Conceptuses were obtained via non-surgical uterine lavage from mares between days 2734 of pregnancy, dissected into various tissue components and snap frozen. An Agilent 44K microarray was performed using RNA extracted from Chorionic Girdle and Chorion (control) samples from pregnancy days 27, 30, 31 and 34 (n=5 at each timepoint) and analysed using Genespring (Agilent) and Ingenuity Pathway Analysis (Qiagen) software. Predicted transcription factor binding sites were identified using Match.
Microarray analysis determined that 127 transcription factors were differentially regulated (fc>2) at day 31 compared to day 27 and were specific to the Chorionic Girdle (P<0.05). Nine of these transcription factors had predicted binding sites in a 2500bp length of the eCGβ promoter (core sequence match of 100%) and were also significantly correlated with eCGβ expression. These are CREB1 (FC=2.37, R2=0.59), ELF4 (FC=5.18, R2=0.62), CREB3L4 (FC=2.19, R2=0.71), ELF5 (FC=22.44, R2=0.82), NKX2-5 (FC=2.43, R2=0.86), SRF (FC=2.36, R2=0.78), SREBF1 (FC=2.29, R2=0.65), HNF4G (FC=2.26, R2=-0.54) and STAT5A (FC=2.51, R2=0.62).

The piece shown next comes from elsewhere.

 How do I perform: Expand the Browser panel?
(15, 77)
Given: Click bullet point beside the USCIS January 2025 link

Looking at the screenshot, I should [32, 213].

Current studies are investigating the capacity of these transcription factors to bind to the eCGβ promoter.
A greater understanding of the transcriptional regulation of eCG in the equine placenta will offer an insight into the maintenance of early pregnancy and where miss-regulation may occur in early pregnancy loss, which occurs in 15% of equine pregnancies.